**SOURCE DOCUMENT**
You are viewing a plain text version of this content. The canonical link for it is here.
Posted to user@flink.apache.org by qi luo <lu...@gmail.com> on 2019/05/07 09:09:06 UTC

Re: TM occasionally hang in deploying state in Flink 1.5

Thanks Dawid, I’ve created an issue for this https://jira.apache.org/jira/browse/FLINK-12426 <https://jira.apache.org/jira/browse/FLINK-12426>. Though we’re using 1.5 but this may affect later versions.

I’m still investigating the root case but no result yet. This happens occasionally and isn't easy to reproduce.

> On Apr 25, 2019, at 6:40 PM, Dawid Wysakowicz <dw...@apache.org> wrote:
> 
> Hi,
> 
> Feel free to open a JIRA for this issue. By the way have you investigated what is the root cause for it hanging?
> 
> Best,
> 
> Dawid
> 
> On 25/04/2019 08:55, qi luo wrote:
>> Hello,
>> 
>> This issue occurred again and we dumped the TM thread. It indeed hung on socket read to download jar from Blob server:
>> 
>> "DataSource (at createInput(ExecutionEnvironment.java:548) (our.code)) (1999/2000)" #72 prio=5 os_prio=0 tid=0x00007fb9a1521000 nid=0xa0994 runnable [0x00007fb97cfbf000]
>>    java.lang.Thread.State: RUNNABLE
>>         at java.net.SocketInputStream.socketRead0(Native Method)
>>         at java.net.SocketInputStream.socketRead(SocketInputStream.java:116)
>>         at java.net.SocketInputStream.read(SocketInputStream.java:171)
>>         at java.net.SocketInputStream.read(SocketInputStream.java:141)
>>         at org.apache.flink.runtime.blob.BlobInputStream.read(BlobInputStream.java:152)
>>         at org.apache.flink.runtime.blob.BlobInputStream.read(BlobInputStream.java:140)
>>         at org.apache.flink.runtime.blob.BlobClient.downloadFromBlobServer(BlobClient.java:170)
>>         at org.apache.flink.runtime.blob.AbstractBlobCache.getFileInternal(AbstractBlobCache.java:181)
>>         at org.apache.flink.runtime.blob.PermanentBlobCache.getFile(PermanentBlobCache.java:206)
>>         at org.apache.flink.runtime.execution.librarycache.BlobLibraryCacheManager.registerTask(BlobLibraryCacheManager.java:120)
>>         - locked <0x000000078ab60ba8> (a java.lang.Object)

**RECORDS PROVIDED**

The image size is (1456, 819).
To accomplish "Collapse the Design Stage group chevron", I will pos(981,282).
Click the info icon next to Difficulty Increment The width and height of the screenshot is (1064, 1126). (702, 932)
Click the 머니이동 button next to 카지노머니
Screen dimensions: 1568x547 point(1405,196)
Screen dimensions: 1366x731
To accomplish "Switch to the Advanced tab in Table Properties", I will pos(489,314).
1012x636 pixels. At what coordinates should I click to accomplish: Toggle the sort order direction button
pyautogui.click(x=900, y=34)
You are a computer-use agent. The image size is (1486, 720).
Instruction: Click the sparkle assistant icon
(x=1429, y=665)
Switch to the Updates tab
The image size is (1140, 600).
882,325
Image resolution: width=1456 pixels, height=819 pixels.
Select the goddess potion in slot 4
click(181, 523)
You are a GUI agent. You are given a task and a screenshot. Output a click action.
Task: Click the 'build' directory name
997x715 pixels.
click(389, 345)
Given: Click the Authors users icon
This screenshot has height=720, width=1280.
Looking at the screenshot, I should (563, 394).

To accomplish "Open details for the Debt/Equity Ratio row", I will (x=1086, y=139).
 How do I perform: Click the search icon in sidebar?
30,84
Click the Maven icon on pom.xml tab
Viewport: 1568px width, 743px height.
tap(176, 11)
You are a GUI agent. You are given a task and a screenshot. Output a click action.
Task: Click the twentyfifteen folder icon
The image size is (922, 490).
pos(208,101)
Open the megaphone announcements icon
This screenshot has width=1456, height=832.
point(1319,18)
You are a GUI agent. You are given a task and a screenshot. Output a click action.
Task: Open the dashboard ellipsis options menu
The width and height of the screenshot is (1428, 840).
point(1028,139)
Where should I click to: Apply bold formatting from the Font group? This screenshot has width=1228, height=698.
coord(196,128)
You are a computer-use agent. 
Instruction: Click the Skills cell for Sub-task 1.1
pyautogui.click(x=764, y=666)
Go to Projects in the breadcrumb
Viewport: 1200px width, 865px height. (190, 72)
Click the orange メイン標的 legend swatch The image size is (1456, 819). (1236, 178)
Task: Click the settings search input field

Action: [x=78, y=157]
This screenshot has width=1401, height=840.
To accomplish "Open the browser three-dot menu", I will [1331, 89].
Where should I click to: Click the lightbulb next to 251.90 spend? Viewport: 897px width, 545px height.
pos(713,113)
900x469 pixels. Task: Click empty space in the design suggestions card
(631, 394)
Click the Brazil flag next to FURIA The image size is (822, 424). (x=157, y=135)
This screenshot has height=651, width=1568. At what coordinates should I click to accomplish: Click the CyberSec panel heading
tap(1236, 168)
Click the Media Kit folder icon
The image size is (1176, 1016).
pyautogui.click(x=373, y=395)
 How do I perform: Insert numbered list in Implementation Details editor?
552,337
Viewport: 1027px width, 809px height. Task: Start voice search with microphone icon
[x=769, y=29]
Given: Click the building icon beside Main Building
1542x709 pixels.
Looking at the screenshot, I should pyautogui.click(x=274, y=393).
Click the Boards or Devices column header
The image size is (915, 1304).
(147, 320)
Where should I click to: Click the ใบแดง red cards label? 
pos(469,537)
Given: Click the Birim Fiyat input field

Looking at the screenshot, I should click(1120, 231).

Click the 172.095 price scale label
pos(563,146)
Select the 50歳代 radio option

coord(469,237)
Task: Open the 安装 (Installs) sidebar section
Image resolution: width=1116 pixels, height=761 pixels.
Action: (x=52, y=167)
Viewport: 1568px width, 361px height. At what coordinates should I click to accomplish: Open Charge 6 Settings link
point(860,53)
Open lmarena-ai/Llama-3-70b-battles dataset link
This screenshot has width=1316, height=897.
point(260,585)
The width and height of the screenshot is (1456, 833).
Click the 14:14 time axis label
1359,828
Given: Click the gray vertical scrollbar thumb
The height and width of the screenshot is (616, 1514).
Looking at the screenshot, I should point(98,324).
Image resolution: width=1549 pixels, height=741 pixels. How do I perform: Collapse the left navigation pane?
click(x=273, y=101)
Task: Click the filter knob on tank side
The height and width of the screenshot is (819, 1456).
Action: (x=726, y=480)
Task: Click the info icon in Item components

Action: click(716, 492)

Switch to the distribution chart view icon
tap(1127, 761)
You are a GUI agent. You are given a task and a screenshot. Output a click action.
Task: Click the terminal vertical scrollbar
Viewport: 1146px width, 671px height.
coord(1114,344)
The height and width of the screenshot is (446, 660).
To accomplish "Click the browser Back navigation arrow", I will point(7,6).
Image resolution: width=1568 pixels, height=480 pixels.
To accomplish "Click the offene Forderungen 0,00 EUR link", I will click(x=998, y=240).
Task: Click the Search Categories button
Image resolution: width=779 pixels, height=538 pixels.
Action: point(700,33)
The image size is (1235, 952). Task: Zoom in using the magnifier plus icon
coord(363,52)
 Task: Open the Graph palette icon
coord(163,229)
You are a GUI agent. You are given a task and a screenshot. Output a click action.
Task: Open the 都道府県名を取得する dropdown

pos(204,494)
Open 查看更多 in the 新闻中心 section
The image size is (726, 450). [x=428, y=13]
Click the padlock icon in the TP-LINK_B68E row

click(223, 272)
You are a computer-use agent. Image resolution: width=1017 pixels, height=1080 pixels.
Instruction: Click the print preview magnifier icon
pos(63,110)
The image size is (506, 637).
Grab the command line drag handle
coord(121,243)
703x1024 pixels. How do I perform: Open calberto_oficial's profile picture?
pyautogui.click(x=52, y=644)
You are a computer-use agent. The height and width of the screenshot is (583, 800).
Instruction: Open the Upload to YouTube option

**TASK SET**
A - Answer from the Flink mailing-list post:
(i) Which Flink version is in use?
(ii) What is the identifier of the issue that was created?
(iii) According to the thread dump, what operation was the TM thread stuck on?
B - Locate every line of the records that contains the string "This", and copy each one.
The Flink mailing-list post has no connection to the records.

**WRITTEN RESPONSES**
A -
(i) Flink 1.5
(ii) FLINK-12426
(iii) A socket read to download a jar from the Blob server

B -
This screenshot has height=720, width=1280.
This screenshot has width=1456, height=832.
Where should I click to: Apply bold formatting from the Font group? This screenshot has width=1228, height=698.
This screenshot has width=1401, height=840.
This screenshot has height=651, width=1568. At what coordinates should I click to accomplish: Click the CyberSec panel heading
This screenshot has width=1316, height=897.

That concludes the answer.